==== Text excerpt
Meta's Spirit LM generates more expressive voices that reflect anger, surprise, happiness and other emotions
Meta Platforms Inc.'s Fundamental AI Research team is going head-to-head with OpenAI yet again, unveiling a new open-source multimodal large language model called Spirit LM that can handle both text and speech as inputs and outputs.
These are the same capabilities that distinguish OpenAI's most powerful LLM, GPT-4o, as well as other multimodal models such as Hume AI Inc.'s EVI 2. Meta's artificial intelligence research team announced Spirit LM late Friday, saying it's designed to address some of the challenges around existing AI voice systems, which often sound somewhat robotic and emotionless.
The problem with traditional AI models is that they're unable to replicate the expressive qualities of human voices, such as tone and emotion. That's because they rely on automatic speech recognition systems to process spoken inputs, before synthesizing them with a language model and converting it all using text-to-speech models.
========
==== Material provided
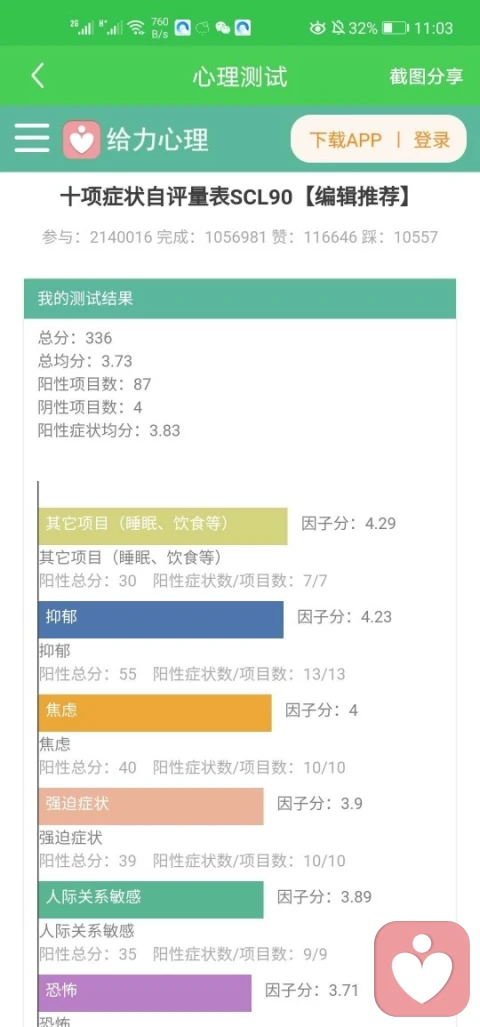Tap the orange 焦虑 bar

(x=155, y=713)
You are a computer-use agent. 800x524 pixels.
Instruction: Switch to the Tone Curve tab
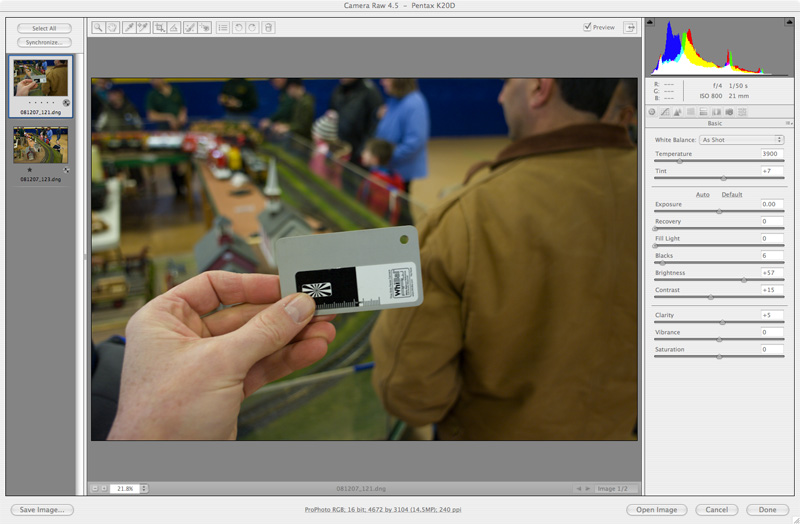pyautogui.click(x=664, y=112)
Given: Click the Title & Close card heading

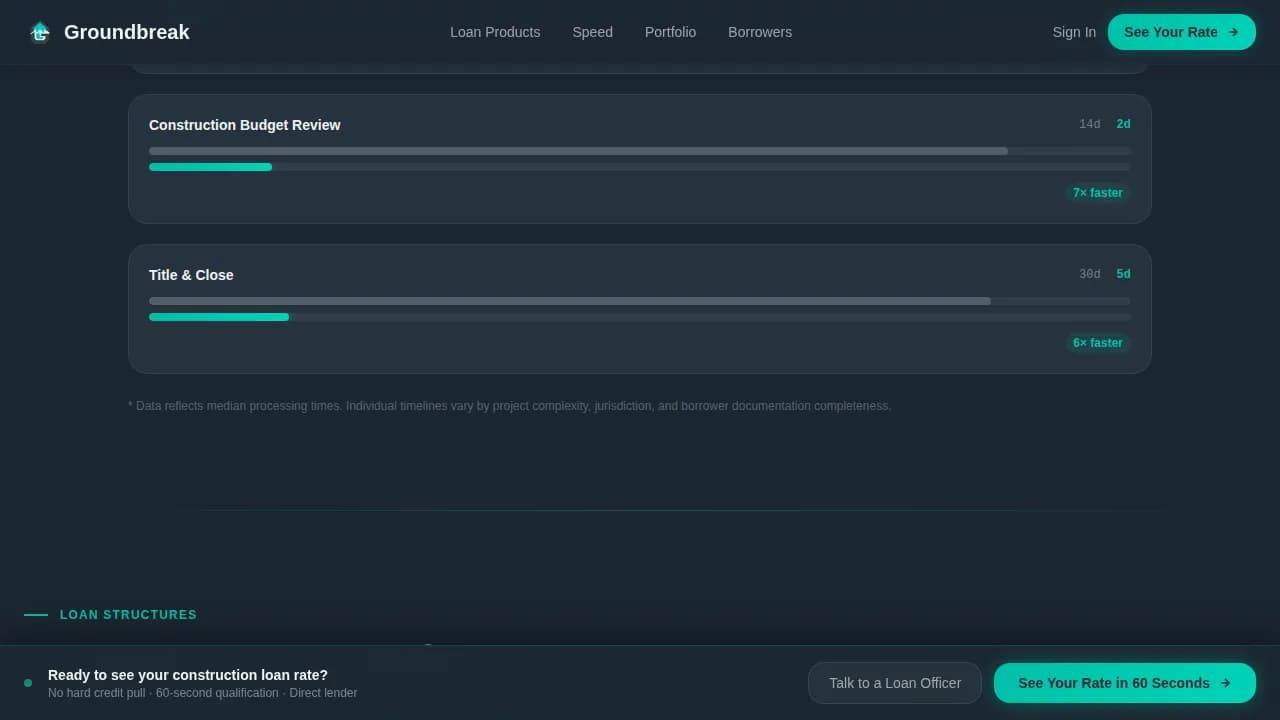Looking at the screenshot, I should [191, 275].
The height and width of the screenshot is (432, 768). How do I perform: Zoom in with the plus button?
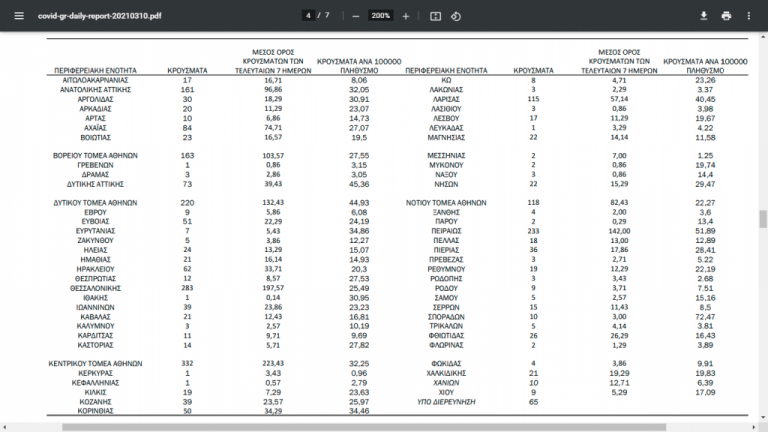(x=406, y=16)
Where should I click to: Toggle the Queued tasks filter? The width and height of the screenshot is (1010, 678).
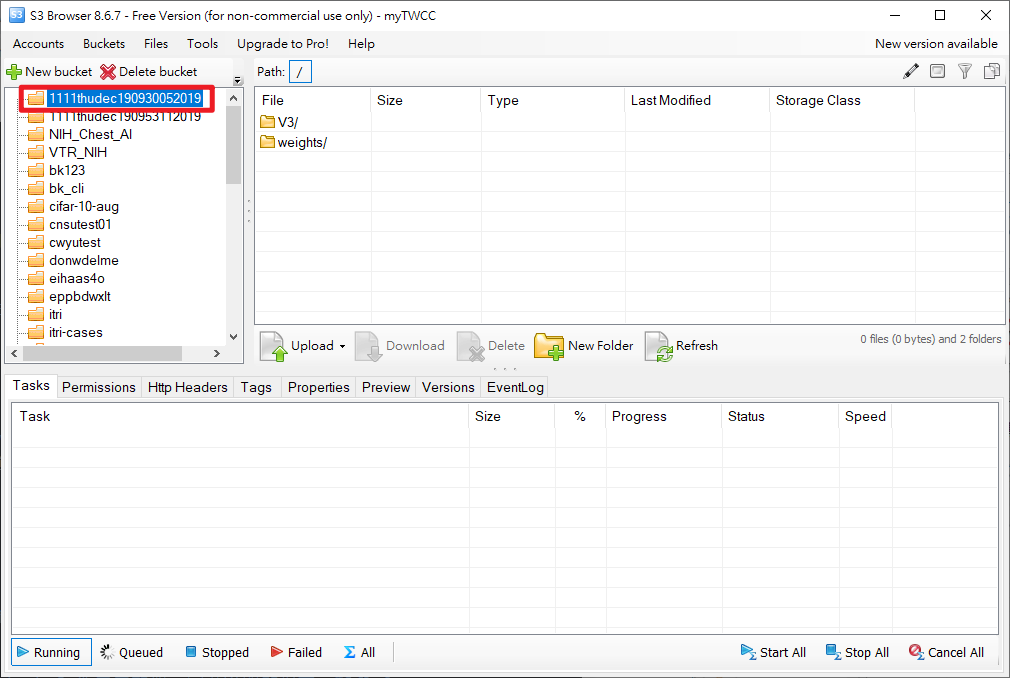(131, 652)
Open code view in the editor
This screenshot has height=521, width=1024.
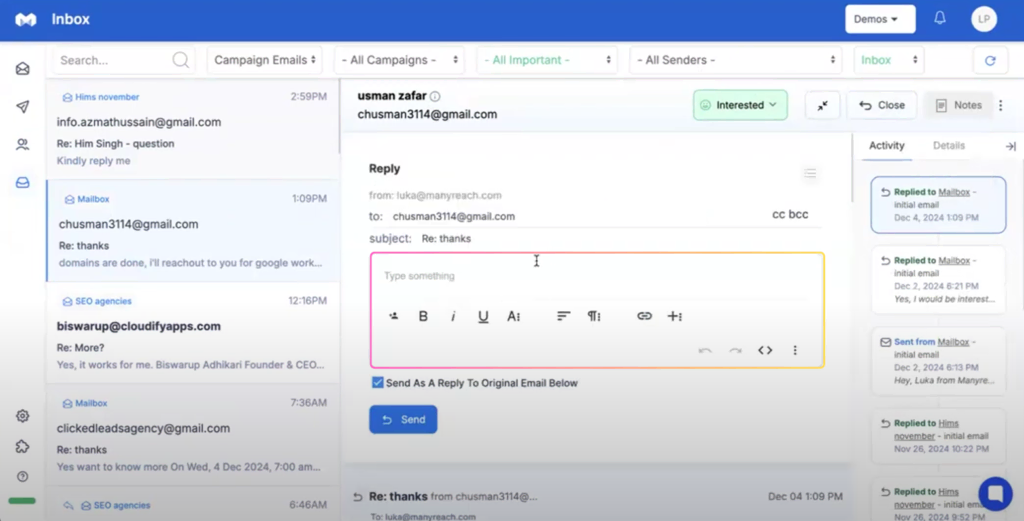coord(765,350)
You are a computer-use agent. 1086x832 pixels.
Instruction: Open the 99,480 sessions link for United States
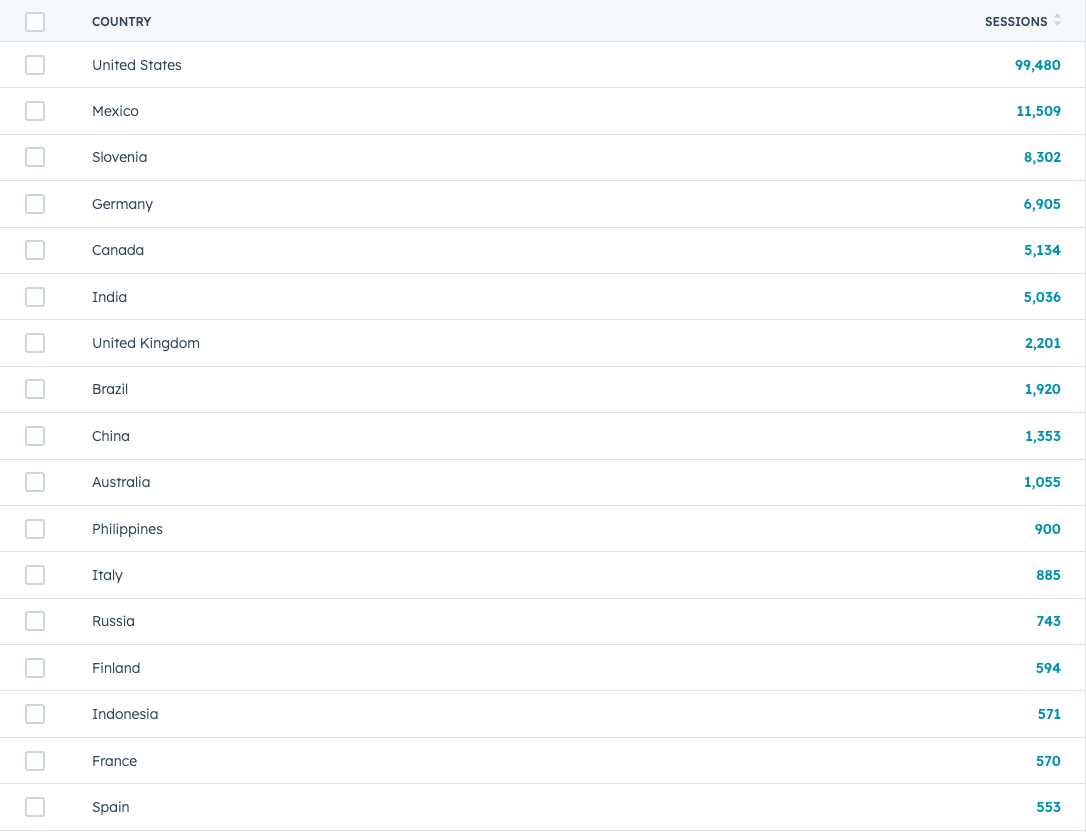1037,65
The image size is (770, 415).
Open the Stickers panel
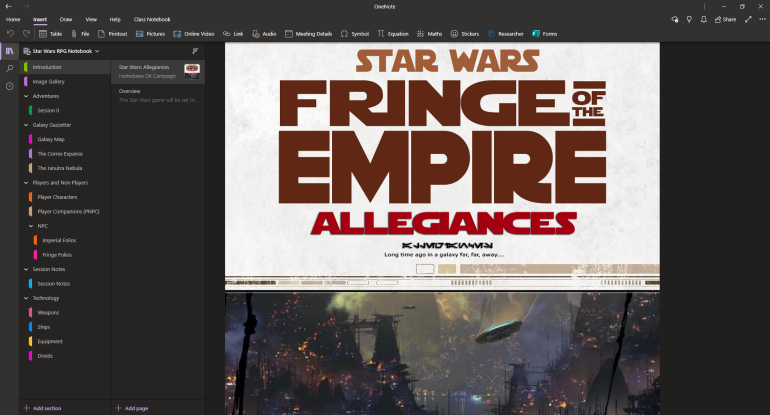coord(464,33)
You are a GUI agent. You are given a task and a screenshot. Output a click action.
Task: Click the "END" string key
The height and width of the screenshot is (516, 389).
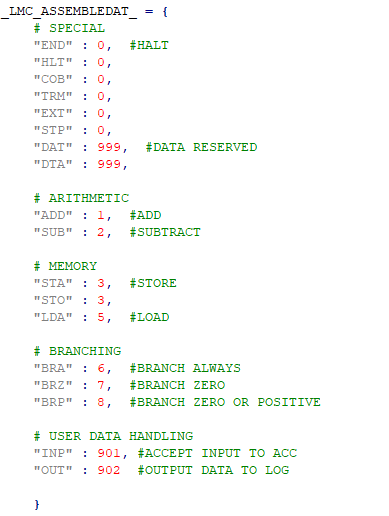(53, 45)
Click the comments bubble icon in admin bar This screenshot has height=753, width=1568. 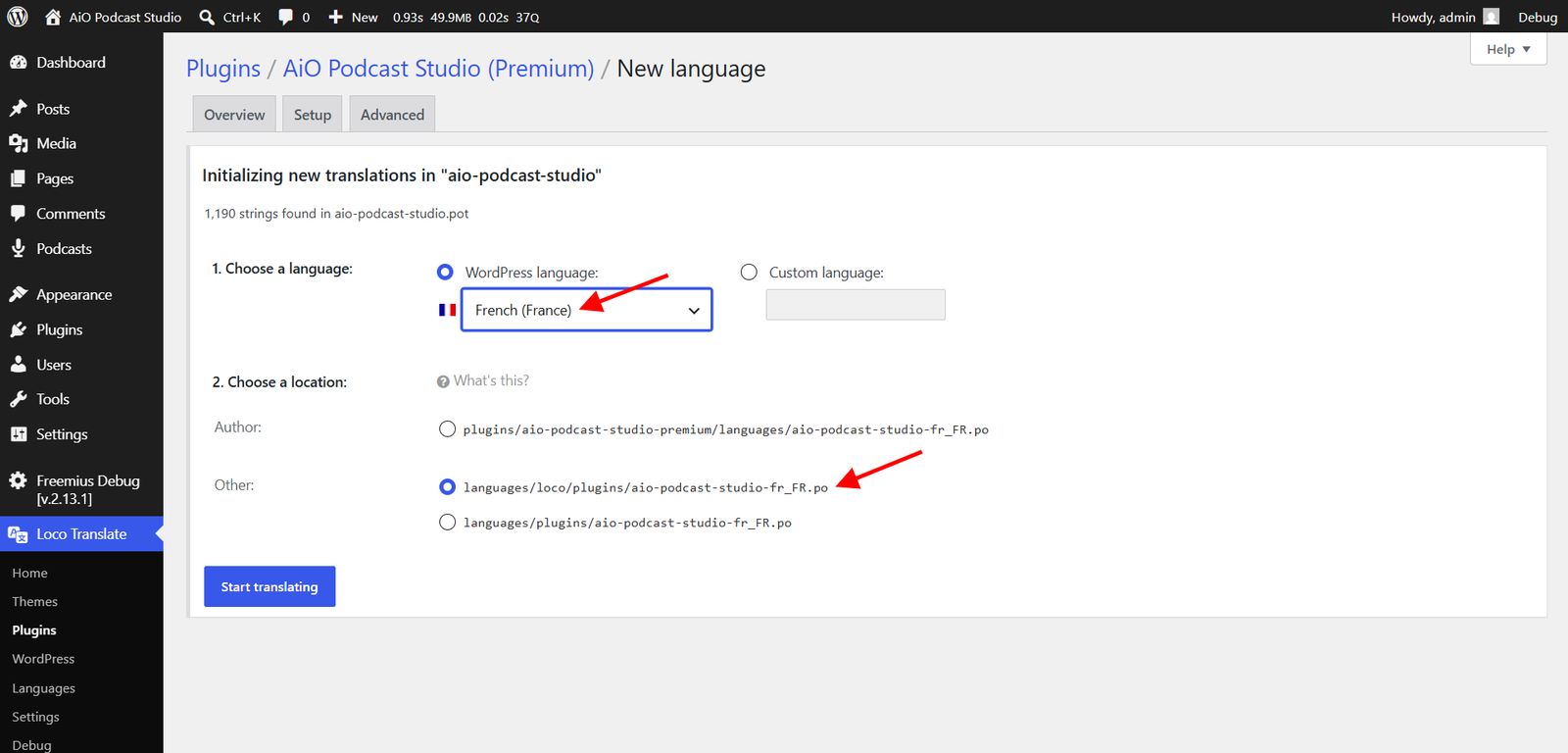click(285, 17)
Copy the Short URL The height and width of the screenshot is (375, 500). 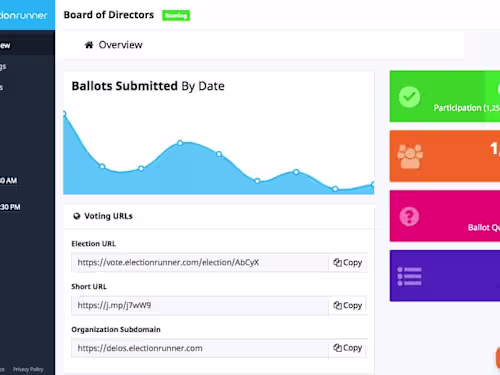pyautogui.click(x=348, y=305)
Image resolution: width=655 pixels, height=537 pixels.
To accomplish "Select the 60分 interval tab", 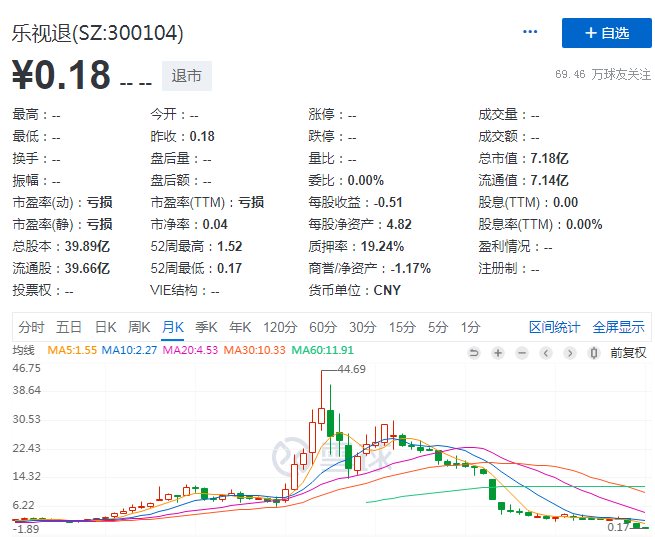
========
▶ [Your tasks]:
**A)** Copy out the Spirit LM article word for word, everything from "These are the" down to "using text-to-speech models.".
**B)** Name every AI model that the Spirit LM article mentions by name.
**C)** Write the next part of the Spirit LM article, picking up after its final sentence.

▶ [Answers for the tasks]:
**A)**
These are the same capabilities that distinguish OpenAI's most powerful LLM, GPT-4o, as well as other multimodal models such as Hume AI Inc.'s EVI 2. Meta's artificial intelligence research team announced Spirit LM late Friday, saying it's designed to address some of the challenges around existing AI voice systems, which often sound somewhat robotic and emotionless.
The problem with traditional AI models is that they're unable to replicate the expressive qualities of human voices, such as tone and emotion. That's because they rely on automatic speech recognition systems to process spoken inputs, before synthesizing them with a language model and converting it all using text-to-speech models.

**B)**
- Spirit LM
- GPT-4o
- EVI 2

**C)**
Meta Spirit LM has an entirely different design featuring tokens for phonetics, pitch and tones, in order to add those expressive qualities to its speech outputs. At the same time, it's capable of learning new tasks across a range of modalities, including automatic speech recognition, text-to-speech and speech classification.
What that means is that it can learn and improve the way it converts spoken language into text, generates spoken language from text, and identifies and categorizes speech based on its content or emotional tone.
Meta said it's making two versions of Meta Spirit LM available to the research community under its FAIR Noncommercial Research License, which allows anyone to use, reproduce, modify and create derivative works for noncommercial purposes. Any distribution of these models or derivatives must also comply with the noncommercial restriction.
The models include Spirit LM Base, which uses phonetic tokens to process and generate speech, and Spirit LM Expressive, which is a more advanced version that includes tokens for pitch and tone. These allow it to understand and reproduce more nuanced emotions in voices, such as excitement and sadness, and reflect them in its own speech.
The models were trained on a wide range of information, including both text and speech datasets, allowing it to handle cross-modal tasks such as text-to-speech and speech-to-text with humanlike natural expressiveness in its outputs, Meta's researchers said.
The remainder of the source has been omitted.